**WHAT YOU SHOULD DO:** Only lines with the string "gmail" are wanted. Pull them out of the data.

**Data entries:**

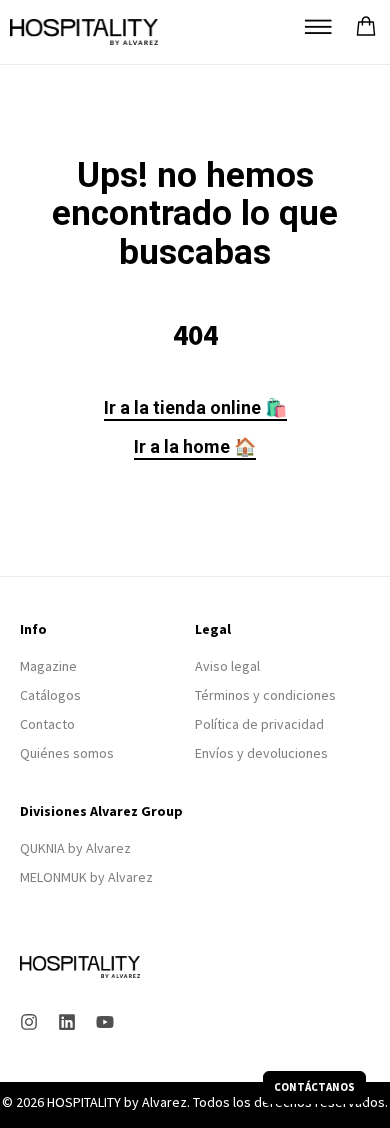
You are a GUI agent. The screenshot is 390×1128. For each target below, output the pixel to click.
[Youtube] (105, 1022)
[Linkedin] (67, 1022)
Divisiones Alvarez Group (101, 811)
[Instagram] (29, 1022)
---
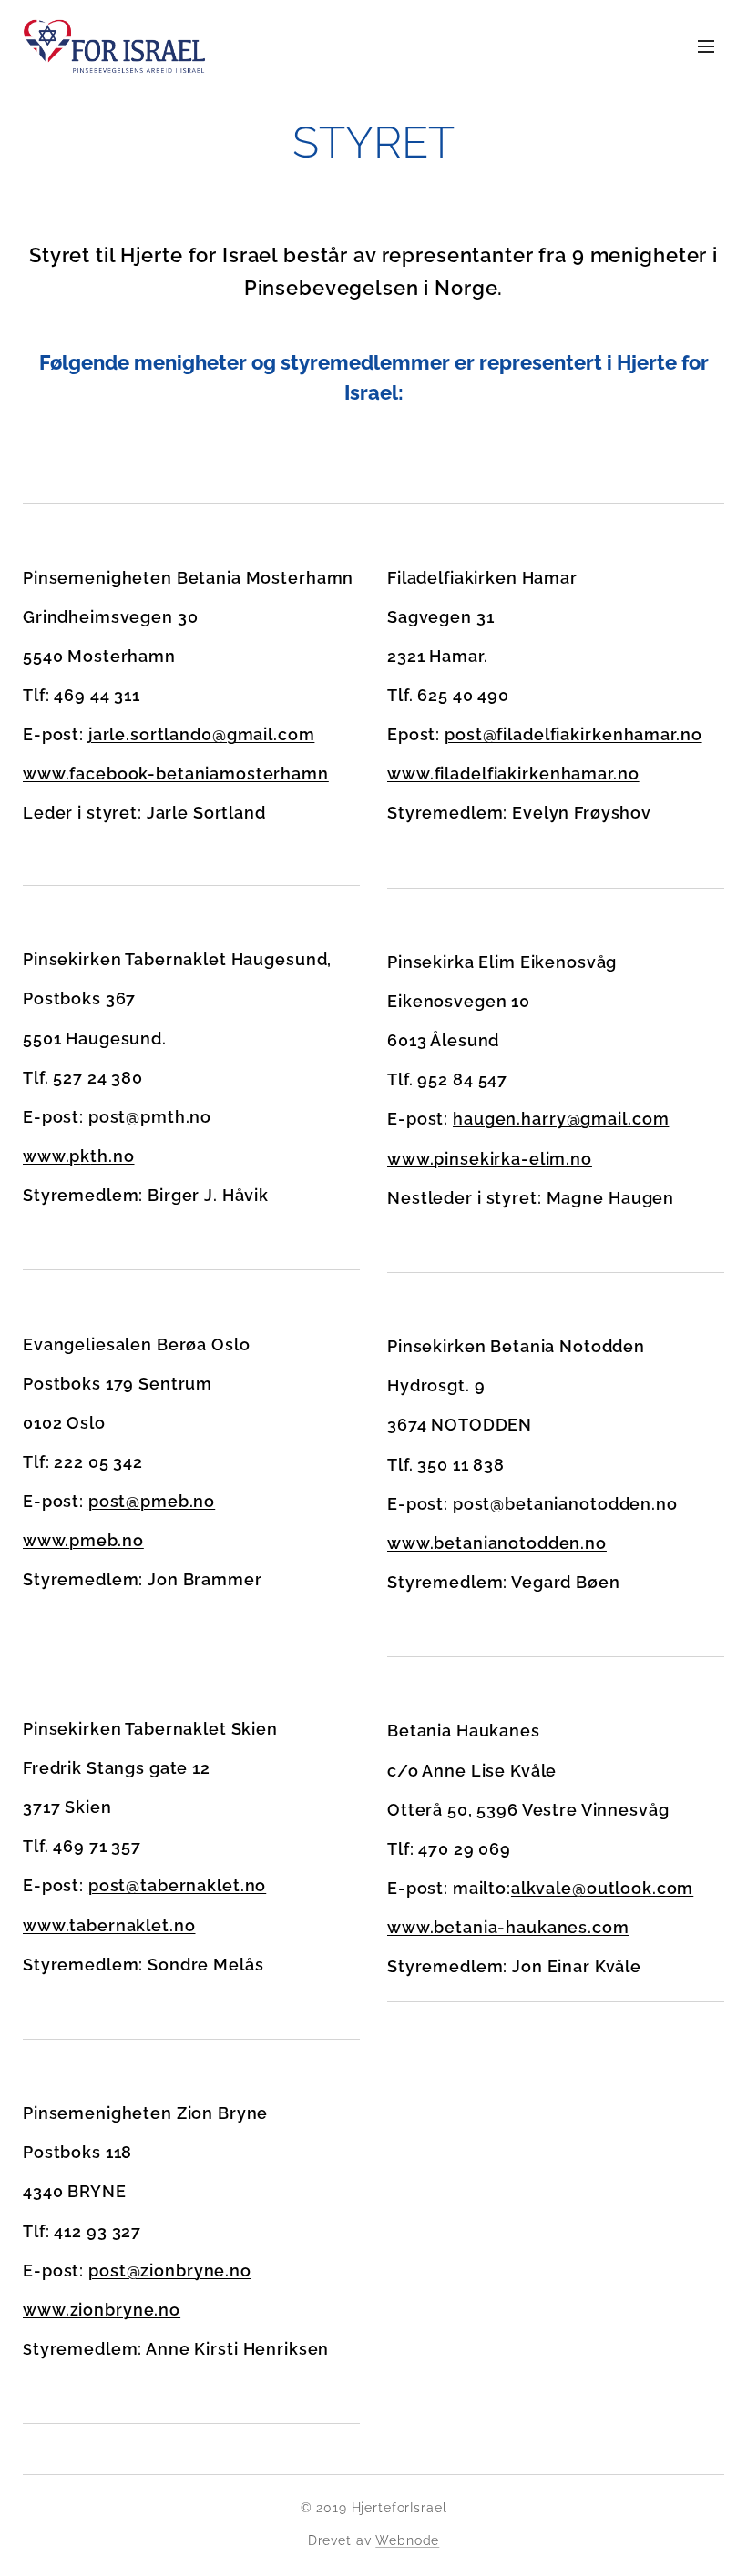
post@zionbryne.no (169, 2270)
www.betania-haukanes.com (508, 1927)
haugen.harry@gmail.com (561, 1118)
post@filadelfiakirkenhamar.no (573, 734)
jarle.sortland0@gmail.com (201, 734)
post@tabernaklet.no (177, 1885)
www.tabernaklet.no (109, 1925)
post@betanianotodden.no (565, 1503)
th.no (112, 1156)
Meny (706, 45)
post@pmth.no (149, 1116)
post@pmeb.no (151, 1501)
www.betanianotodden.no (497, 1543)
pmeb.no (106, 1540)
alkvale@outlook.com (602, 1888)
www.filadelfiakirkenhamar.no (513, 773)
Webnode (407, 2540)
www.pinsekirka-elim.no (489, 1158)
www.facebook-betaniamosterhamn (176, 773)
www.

**EXERCISE RESULT:**
haugen.harry@gmail.com (561, 1118)
jarle.sortland0@gmail.com (201, 734)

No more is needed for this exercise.